Required action >>
Repeat, unchanged, the rows beginning with the line that contains "Image resolution: width=1073" and ending with the line that contains "What do you see at coordinates (175, 1026)", both included.

[Collected data]

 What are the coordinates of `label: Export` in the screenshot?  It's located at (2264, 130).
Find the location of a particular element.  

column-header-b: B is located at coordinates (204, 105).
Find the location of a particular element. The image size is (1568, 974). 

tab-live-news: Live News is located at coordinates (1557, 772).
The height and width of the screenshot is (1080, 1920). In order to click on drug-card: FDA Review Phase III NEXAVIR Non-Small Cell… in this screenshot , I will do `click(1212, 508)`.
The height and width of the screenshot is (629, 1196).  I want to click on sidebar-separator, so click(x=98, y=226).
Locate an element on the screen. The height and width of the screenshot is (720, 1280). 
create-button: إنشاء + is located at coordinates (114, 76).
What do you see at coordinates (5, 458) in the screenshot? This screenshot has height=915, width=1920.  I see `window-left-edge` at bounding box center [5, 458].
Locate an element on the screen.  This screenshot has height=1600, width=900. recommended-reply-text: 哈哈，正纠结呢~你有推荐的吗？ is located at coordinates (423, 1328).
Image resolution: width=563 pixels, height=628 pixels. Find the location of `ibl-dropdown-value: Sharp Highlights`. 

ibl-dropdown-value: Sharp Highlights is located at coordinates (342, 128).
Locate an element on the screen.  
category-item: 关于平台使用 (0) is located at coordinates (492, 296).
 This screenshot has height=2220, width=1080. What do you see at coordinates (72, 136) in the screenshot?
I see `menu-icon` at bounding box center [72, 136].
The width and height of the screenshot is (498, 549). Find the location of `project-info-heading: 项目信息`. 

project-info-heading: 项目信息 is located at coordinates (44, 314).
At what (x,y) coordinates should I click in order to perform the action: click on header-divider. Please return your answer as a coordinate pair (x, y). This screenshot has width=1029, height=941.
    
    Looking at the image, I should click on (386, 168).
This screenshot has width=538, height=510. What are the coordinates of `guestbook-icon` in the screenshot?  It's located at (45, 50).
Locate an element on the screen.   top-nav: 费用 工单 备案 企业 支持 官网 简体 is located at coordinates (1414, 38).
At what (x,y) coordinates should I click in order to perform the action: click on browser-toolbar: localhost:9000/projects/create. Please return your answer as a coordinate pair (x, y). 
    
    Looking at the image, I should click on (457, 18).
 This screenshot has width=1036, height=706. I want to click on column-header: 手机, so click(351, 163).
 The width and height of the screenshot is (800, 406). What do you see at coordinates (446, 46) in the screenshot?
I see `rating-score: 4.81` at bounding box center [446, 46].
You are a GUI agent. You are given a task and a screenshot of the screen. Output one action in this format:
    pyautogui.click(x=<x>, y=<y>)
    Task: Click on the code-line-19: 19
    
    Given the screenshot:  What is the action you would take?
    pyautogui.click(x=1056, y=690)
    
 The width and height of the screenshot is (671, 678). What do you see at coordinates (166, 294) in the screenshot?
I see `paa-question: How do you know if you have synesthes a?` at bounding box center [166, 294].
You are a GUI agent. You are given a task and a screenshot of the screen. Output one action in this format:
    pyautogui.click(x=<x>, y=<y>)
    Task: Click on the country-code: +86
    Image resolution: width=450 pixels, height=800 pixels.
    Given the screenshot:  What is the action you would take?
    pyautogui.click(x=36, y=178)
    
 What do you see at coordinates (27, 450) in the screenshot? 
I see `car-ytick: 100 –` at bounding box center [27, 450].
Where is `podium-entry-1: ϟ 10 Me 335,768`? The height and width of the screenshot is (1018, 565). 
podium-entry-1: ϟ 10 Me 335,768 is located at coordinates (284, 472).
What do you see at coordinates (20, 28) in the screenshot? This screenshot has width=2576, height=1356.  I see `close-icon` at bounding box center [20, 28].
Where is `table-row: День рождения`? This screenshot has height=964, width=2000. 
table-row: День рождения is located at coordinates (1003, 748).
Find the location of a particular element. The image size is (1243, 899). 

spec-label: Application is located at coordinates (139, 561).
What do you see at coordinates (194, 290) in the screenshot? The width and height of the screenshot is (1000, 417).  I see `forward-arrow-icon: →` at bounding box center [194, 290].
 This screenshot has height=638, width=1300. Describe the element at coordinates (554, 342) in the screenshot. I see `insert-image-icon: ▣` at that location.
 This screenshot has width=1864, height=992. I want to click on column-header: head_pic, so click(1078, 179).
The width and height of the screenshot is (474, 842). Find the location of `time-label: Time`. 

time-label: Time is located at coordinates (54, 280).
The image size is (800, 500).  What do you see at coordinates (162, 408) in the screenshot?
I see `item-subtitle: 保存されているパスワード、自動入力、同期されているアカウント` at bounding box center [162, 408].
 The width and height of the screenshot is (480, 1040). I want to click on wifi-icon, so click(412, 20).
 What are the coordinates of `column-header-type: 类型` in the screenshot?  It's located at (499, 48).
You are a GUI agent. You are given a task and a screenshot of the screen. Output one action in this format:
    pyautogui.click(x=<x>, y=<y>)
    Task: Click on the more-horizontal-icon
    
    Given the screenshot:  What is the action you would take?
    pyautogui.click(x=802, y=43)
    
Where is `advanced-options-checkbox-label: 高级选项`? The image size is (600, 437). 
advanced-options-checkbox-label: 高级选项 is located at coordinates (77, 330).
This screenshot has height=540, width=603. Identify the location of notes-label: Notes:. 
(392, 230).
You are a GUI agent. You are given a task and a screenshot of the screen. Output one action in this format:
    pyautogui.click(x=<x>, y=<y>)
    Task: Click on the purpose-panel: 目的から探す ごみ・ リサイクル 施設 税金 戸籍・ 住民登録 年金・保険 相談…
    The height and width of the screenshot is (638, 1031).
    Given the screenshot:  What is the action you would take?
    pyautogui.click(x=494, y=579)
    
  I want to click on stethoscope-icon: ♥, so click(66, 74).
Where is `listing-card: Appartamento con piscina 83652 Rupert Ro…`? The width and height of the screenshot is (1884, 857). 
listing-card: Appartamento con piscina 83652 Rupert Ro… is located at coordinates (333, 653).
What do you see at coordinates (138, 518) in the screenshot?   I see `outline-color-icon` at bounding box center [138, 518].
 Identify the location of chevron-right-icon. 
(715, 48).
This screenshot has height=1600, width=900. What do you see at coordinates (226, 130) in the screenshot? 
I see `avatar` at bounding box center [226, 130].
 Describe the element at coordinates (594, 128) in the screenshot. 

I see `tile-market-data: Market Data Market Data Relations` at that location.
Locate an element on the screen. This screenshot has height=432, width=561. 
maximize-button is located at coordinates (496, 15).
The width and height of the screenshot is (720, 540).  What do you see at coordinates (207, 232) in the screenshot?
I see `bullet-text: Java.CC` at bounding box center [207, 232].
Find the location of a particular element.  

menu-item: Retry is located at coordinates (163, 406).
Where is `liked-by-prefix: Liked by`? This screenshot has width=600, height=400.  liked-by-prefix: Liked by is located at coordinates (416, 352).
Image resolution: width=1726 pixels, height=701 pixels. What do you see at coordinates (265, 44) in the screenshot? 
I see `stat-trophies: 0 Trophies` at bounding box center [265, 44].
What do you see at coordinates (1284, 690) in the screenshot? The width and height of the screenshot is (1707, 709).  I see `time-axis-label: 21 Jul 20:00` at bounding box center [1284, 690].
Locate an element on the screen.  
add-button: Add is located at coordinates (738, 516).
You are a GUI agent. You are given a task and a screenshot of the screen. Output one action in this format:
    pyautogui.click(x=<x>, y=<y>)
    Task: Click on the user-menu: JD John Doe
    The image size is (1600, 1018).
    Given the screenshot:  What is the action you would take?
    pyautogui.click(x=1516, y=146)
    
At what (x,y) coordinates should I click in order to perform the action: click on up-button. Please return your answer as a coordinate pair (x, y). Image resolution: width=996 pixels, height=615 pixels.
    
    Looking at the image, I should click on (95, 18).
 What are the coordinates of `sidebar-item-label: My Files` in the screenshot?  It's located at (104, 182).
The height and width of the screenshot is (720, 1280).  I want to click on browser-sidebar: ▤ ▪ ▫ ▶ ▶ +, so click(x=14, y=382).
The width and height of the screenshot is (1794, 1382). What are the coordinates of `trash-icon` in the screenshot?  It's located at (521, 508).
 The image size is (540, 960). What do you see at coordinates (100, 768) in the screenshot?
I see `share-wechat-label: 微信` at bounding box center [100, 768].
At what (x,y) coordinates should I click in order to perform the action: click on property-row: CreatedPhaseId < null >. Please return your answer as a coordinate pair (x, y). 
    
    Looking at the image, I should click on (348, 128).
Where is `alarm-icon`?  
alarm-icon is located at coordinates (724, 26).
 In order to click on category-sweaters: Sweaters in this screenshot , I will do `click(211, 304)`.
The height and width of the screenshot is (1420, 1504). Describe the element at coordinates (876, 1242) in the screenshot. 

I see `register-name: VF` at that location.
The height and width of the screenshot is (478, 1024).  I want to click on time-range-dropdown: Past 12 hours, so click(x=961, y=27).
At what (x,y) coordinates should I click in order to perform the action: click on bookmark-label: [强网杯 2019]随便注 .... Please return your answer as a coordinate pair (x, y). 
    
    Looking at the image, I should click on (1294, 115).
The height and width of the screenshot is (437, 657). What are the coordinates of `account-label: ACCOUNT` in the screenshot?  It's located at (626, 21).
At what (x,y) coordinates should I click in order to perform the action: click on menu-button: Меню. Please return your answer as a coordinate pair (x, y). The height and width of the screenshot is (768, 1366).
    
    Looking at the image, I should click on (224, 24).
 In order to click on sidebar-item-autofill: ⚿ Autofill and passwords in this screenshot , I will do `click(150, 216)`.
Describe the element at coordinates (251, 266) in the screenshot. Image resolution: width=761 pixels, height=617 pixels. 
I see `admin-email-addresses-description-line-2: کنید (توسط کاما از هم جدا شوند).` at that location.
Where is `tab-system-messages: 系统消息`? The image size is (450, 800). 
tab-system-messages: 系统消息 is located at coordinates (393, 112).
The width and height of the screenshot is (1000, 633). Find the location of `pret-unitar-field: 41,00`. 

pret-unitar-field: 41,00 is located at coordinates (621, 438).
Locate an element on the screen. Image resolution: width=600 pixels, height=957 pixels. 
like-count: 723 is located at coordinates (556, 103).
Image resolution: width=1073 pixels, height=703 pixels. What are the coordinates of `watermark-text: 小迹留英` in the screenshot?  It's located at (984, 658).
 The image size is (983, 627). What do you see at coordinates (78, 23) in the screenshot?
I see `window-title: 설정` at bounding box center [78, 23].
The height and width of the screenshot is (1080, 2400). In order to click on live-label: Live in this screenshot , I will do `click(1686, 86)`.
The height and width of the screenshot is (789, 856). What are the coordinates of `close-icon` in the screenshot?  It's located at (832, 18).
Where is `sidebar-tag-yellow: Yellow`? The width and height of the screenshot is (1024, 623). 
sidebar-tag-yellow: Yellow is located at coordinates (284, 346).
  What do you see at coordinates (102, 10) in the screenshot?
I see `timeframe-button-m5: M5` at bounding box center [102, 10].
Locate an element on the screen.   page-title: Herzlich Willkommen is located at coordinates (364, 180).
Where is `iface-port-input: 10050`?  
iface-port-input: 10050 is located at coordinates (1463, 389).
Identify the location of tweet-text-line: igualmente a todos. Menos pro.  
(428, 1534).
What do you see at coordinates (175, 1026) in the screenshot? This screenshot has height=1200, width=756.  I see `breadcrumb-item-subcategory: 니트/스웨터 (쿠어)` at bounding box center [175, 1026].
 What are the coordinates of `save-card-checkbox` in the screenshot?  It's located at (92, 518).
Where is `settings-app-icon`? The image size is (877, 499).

Task answer >>
Image resolution: width=1073 pixels, height=703 pixels. What are the coordinates of `watermark-text: 小迹留英` in the screenshot?  It's located at (984, 658).
 The image size is (983, 627). What do you see at coordinates (78, 23) in the screenshot?
I see `window-title: 설정` at bounding box center [78, 23].
The height and width of the screenshot is (1080, 2400). In order to click on live-label: Live in this screenshot , I will do `click(1686, 86)`.
The height and width of the screenshot is (789, 856). What are the coordinates of `close-icon` in the screenshot?  It's located at (832, 18).
Where is `sidebar-tag-yellow: Yellow`? The width and height of the screenshot is (1024, 623). 
sidebar-tag-yellow: Yellow is located at coordinates (284, 346).
  What do you see at coordinates (102, 10) in the screenshot?
I see `timeframe-button-m5: M5` at bounding box center [102, 10].
Locate an element on the screen.   page-title: Herzlich Willkommen is located at coordinates (364, 180).
Where is `iface-port-input: 10050`?  
iface-port-input: 10050 is located at coordinates (1463, 389).
Identify the location of tweet-text-line: igualmente a todos. Menos pro.  
(428, 1534).
What do you see at coordinates (175, 1026) in the screenshot? This screenshot has height=1200, width=756.  I see `breadcrumb-item-subcategory: 니트/스웨터 (쿠어)` at bounding box center [175, 1026].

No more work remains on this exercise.